Yes, I am now your LetterMan. You can safely call me The LetterMan. And I am committed to living up to what connotation this very rendition of the name offers—I will write you more personalised letters in this space than all other previous attempts. Every narrative essay or book review—the primary content you will get from this space—will come to you in the form of letters written by me to you. I think this is the easiest form of self-expression that I know yet. (Letter writing is a hack to practising writing. On days, I feel overwhelmed or unmotivated to write, but have to write, I end up writing letters to a fictional character, a friend, or begin with “Dear Friend and Father” which is referring to Jesus. You should try writing more letters to sharpen your writing.)
I am committed to ensuring you have a more personalised experience in this space going forward. This means you mustn’t hold back your suggestions and opinions as we journey into the year. To a large extent, I will be guided by your responses. (There are 1,322 fellows—and still counting—receiving updates from this end.) I really need you, to accomplish the vision this new name came with. I hope you will be supportive too.
The Close
You can feel the excitement and energy in this welcome, I guess. I do not know what lies ahead in this journey, but I know and trust in the One who is the fountain of all beauty, creativity, and wonder—Jesus, the Son of God. J. R. R. Tolkien will say that, through all of our artistic endeavours, we are but mirrors reflecting hues of a single, great, white beam of light which is God. In other words, we are “sub-creators” as God is the “Creator”d.
On this note, I call on you to anticipate more beautiful stories told through the updates from here. Anticipate beauty and wonder. I still believe there is wonder and beauty in a world suffering a decline in reason and ordere.
See you next week, by God.
Your LetterMan,
Tongjal, W. N.
aThe book which curates the “secret” letters of the former president of Nigeria was authored by Musikilu Mojeed.
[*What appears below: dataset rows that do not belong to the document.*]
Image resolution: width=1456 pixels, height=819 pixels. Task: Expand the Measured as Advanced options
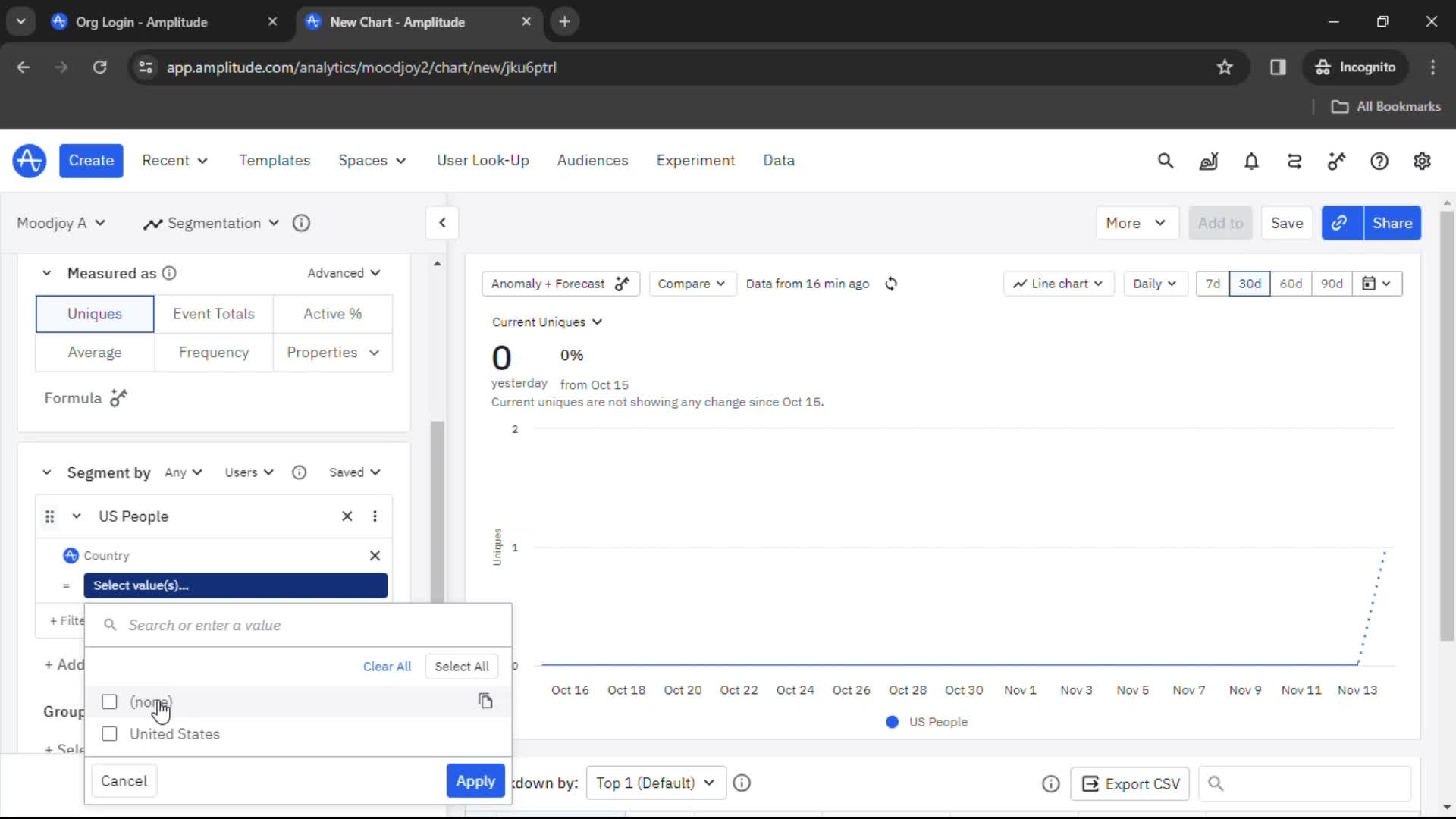click(344, 272)
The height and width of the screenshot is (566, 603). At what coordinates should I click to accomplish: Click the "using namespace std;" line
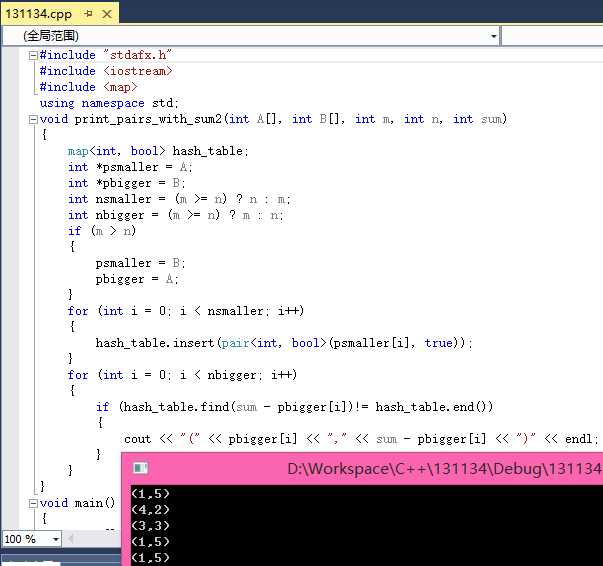pos(109,103)
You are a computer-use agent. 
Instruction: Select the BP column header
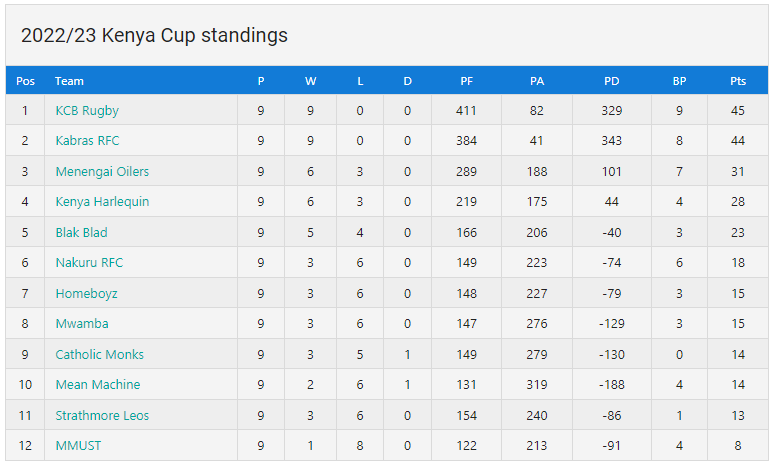pos(679,81)
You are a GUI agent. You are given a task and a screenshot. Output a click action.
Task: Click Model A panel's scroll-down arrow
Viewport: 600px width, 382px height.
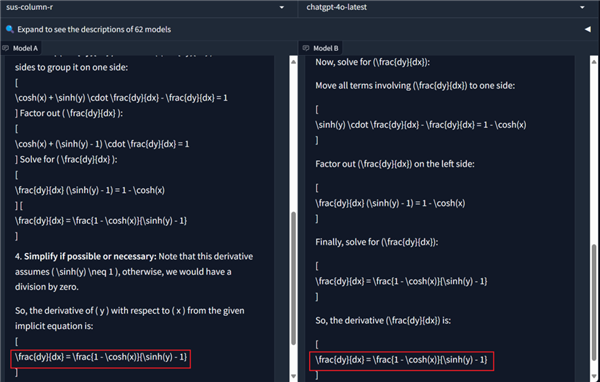click(x=293, y=376)
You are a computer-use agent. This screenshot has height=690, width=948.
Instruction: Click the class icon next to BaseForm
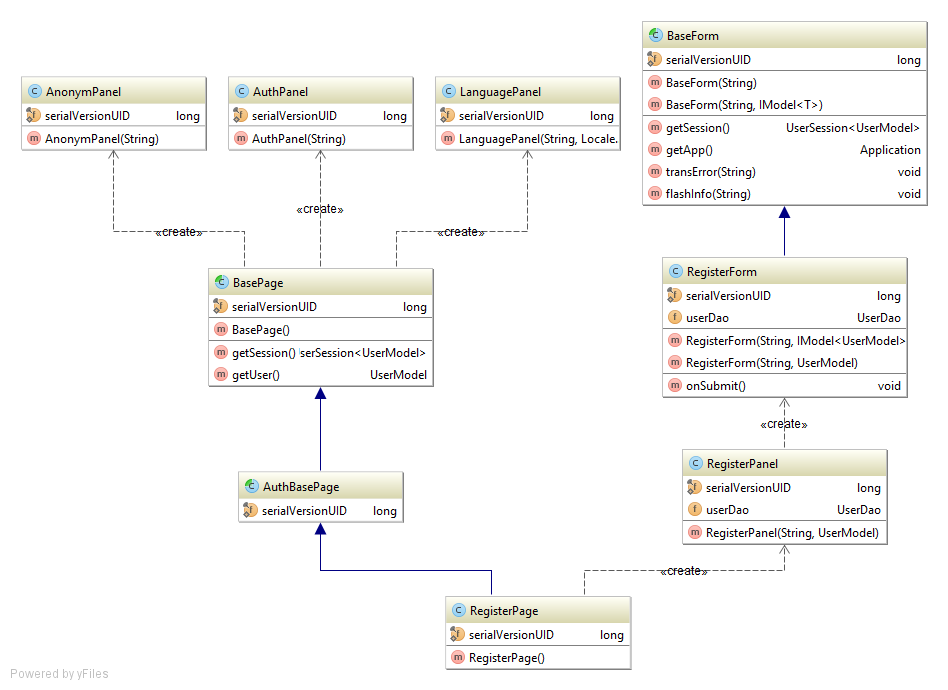tap(655, 36)
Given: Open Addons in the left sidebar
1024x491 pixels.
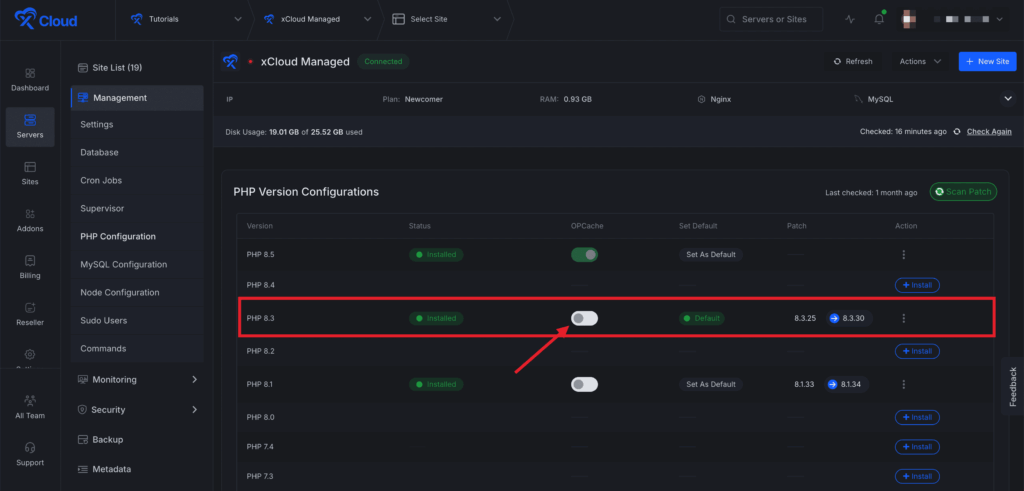Looking at the screenshot, I should point(30,220).
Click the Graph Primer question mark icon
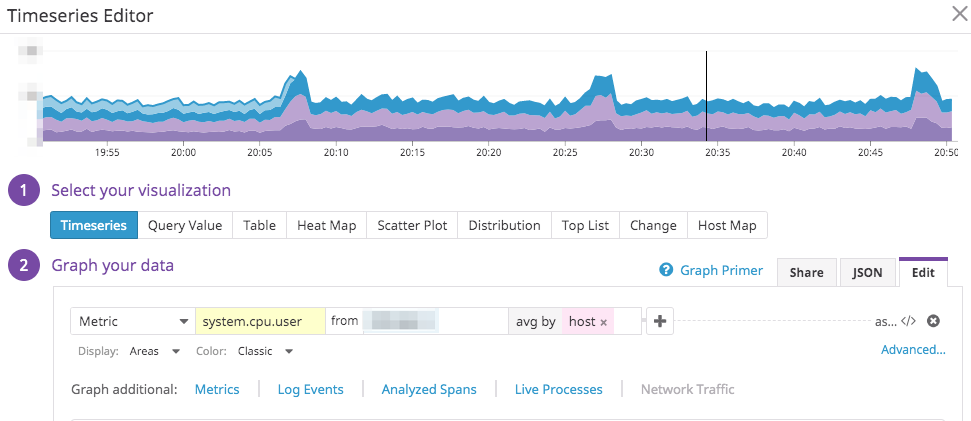971x421 pixels. pyautogui.click(x=666, y=271)
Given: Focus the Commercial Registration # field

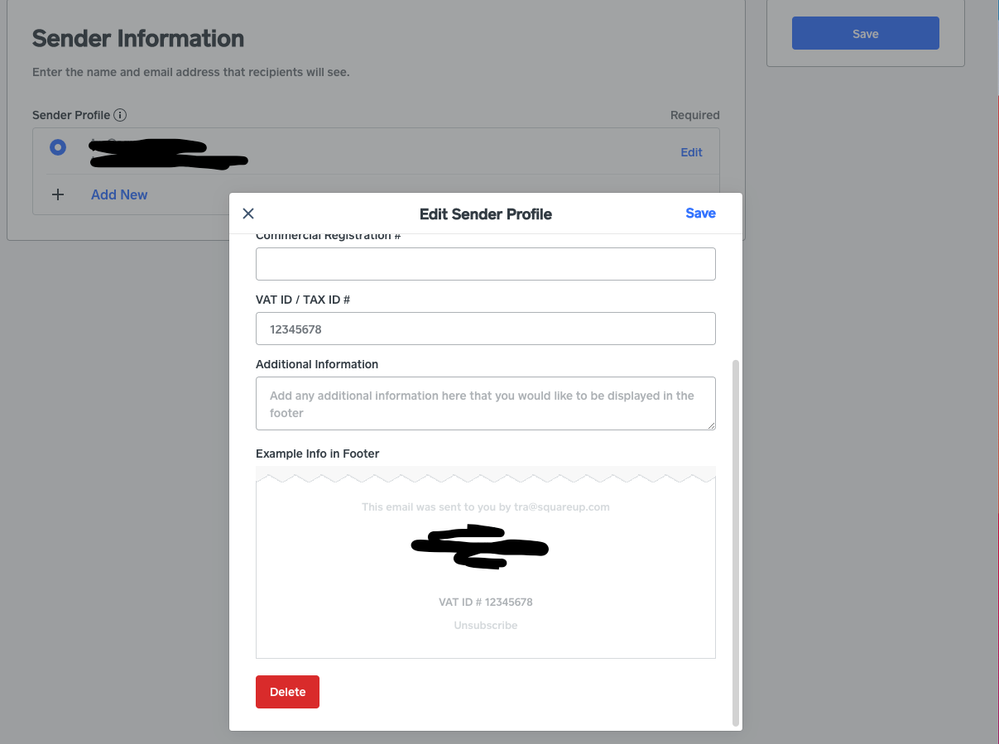Looking at the screenshot, I should 485,264.
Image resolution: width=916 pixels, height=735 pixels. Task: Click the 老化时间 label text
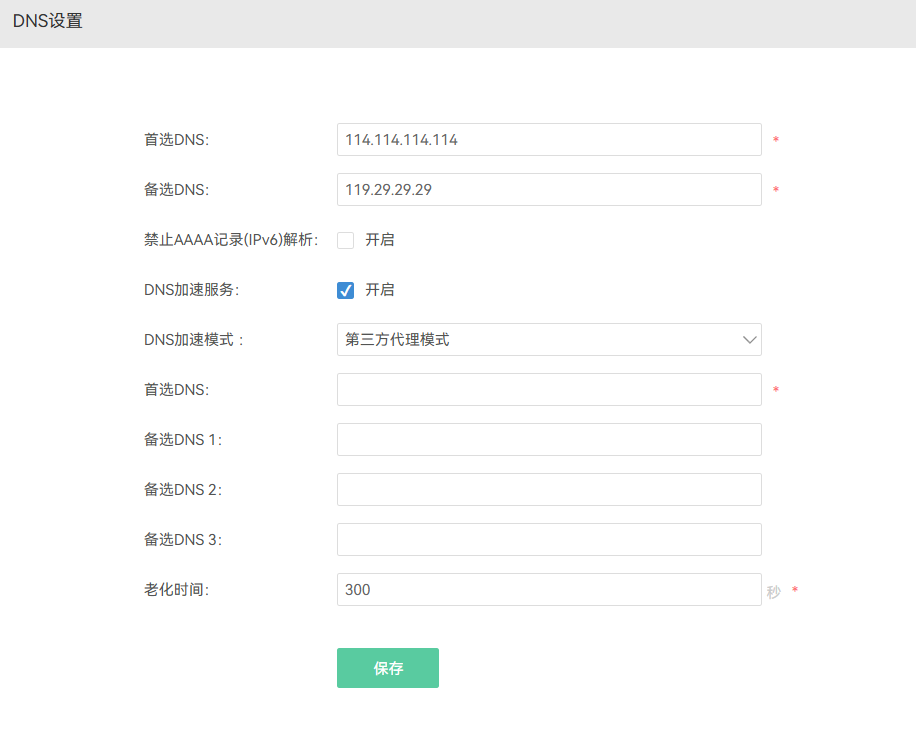[x=176, y=590]
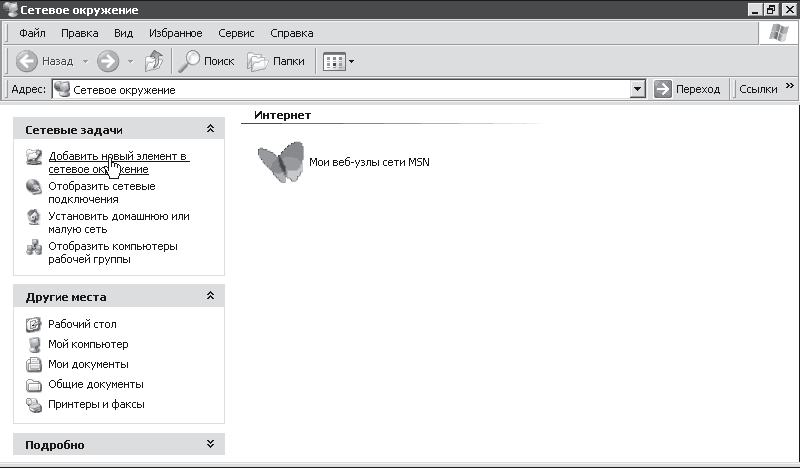Click the Forward navigation arrow icon

108,61
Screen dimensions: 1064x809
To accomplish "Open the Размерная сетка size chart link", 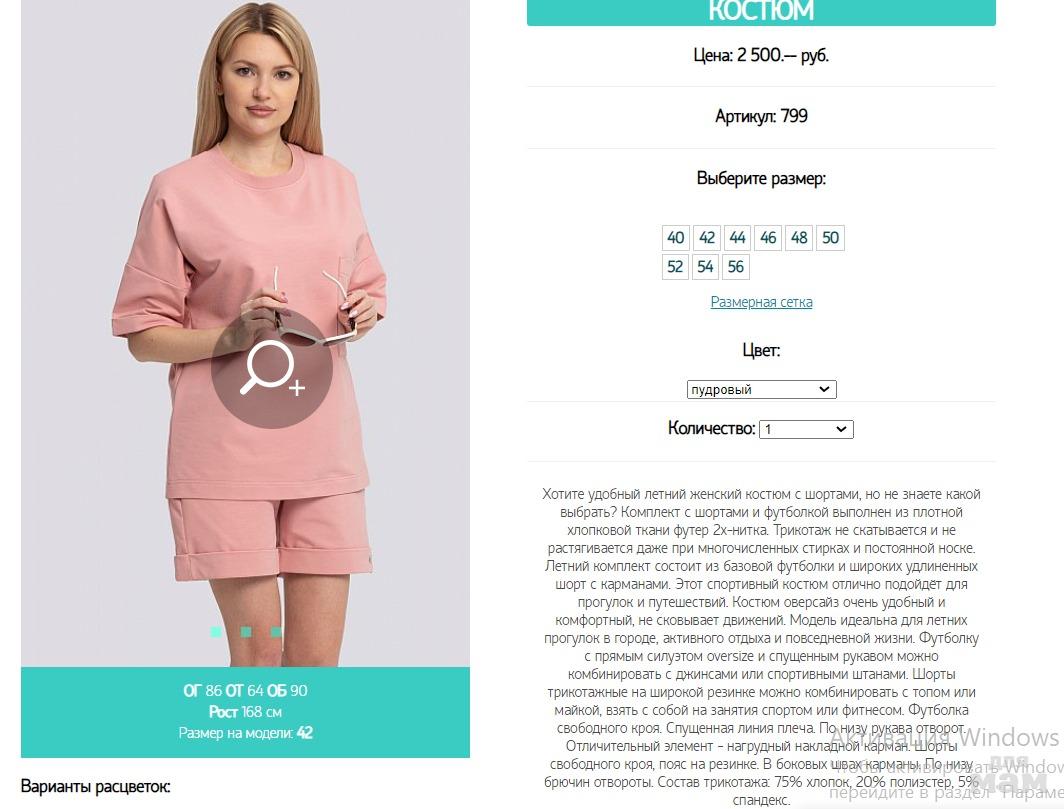I will click(761, 302).
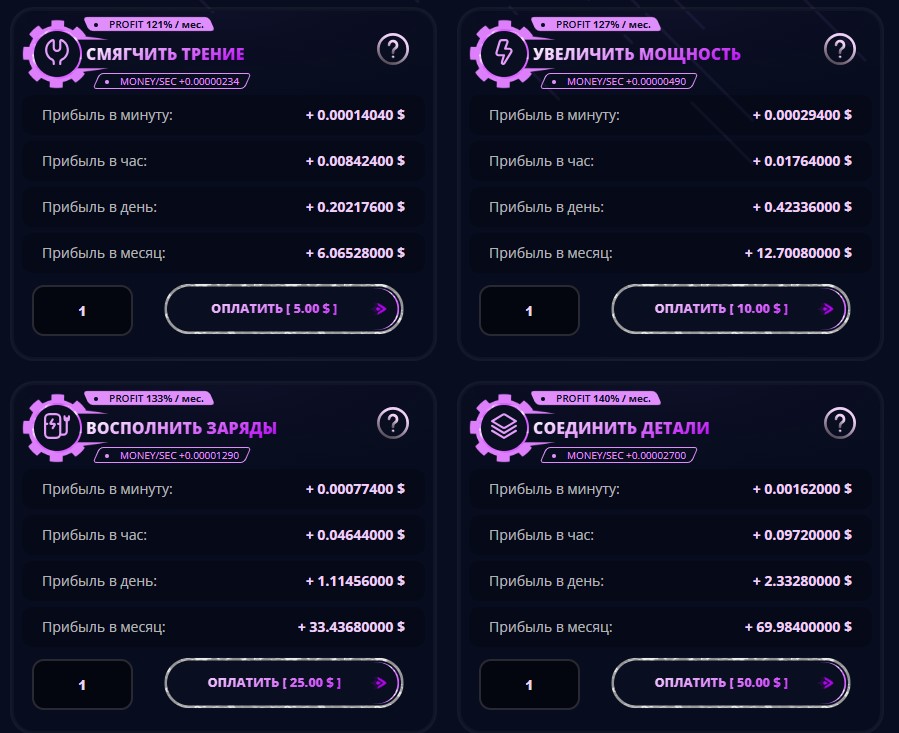The image size is (899, 733).
Task: Show help for Соединить детали card
Action: (x=840, y=423)
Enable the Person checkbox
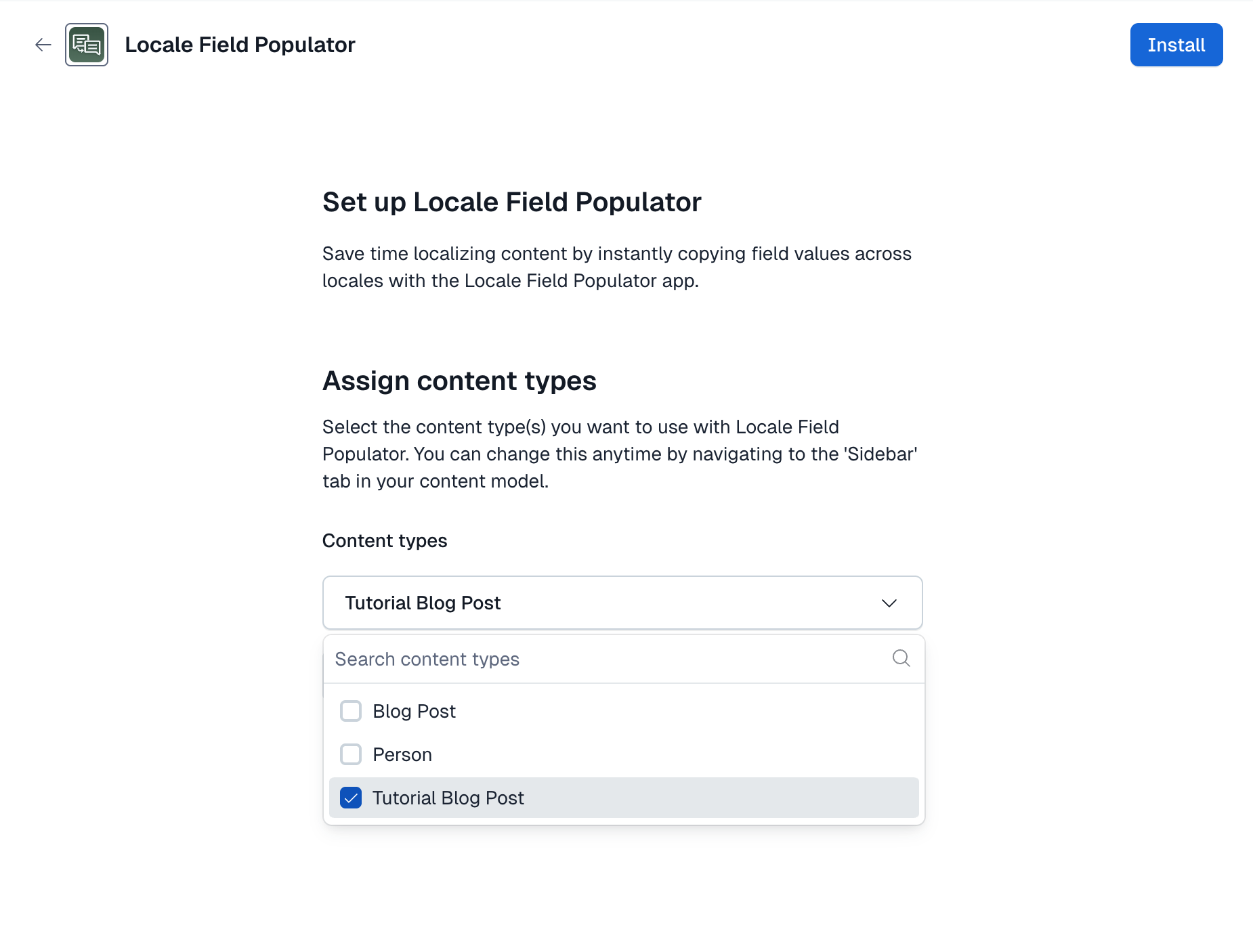Screen dimensions: 1253x952 coord(351,754)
It was launched on the 2nd of December last year.
bYou must have seen these baseball jackets bearing a big H or big whatever letter. The big letters are the initials of the varsity team on which the owner of the jack is a teammate.
cCaptain Feyi is my personal preference for Feyisayomi. She bears the name Captain Selvolution, though. She is your guaranteed personal coach; one who sees coaching more as discipleship than anything else. Check her out on Facebook: Captain Selvolution.
dI found this idea from a biography on the literary community The Inklings, written by Humphrey Carpenter. The author wrote of Tolkien’s lectures on Fairy-Stories: ‘ . . . [Tolkien taught that] in writing stories man is not a creator but a sub-creator who may hope to reflect something of the eternal light of God.’ The actual idea is rendered more extensively in this poem Tolkien wrote to Lewis, an excerpt from the biography by Carpenter The Inklings:
Man, Sub-creator, the refracted Light
through whom is splintered from a single White
to many hues, and endlessly combined
in living shapes that move from mind to mind.
Though all the crannies of the world we filled
With Elves and Goblins, though we dared to build
Gods and their houses out of dark and light,
and sowed the seed of dragons – ’twas our right
(used or misused), That right has not decayed:
we make still by the law in which we’re made.
eA friend shared this quote from G. K. Chesterton last week; I think is fitting for this conversation on the decline in reason, order and wonder in our world: “The world will never lack for wonders. Only for a lack of wonder.”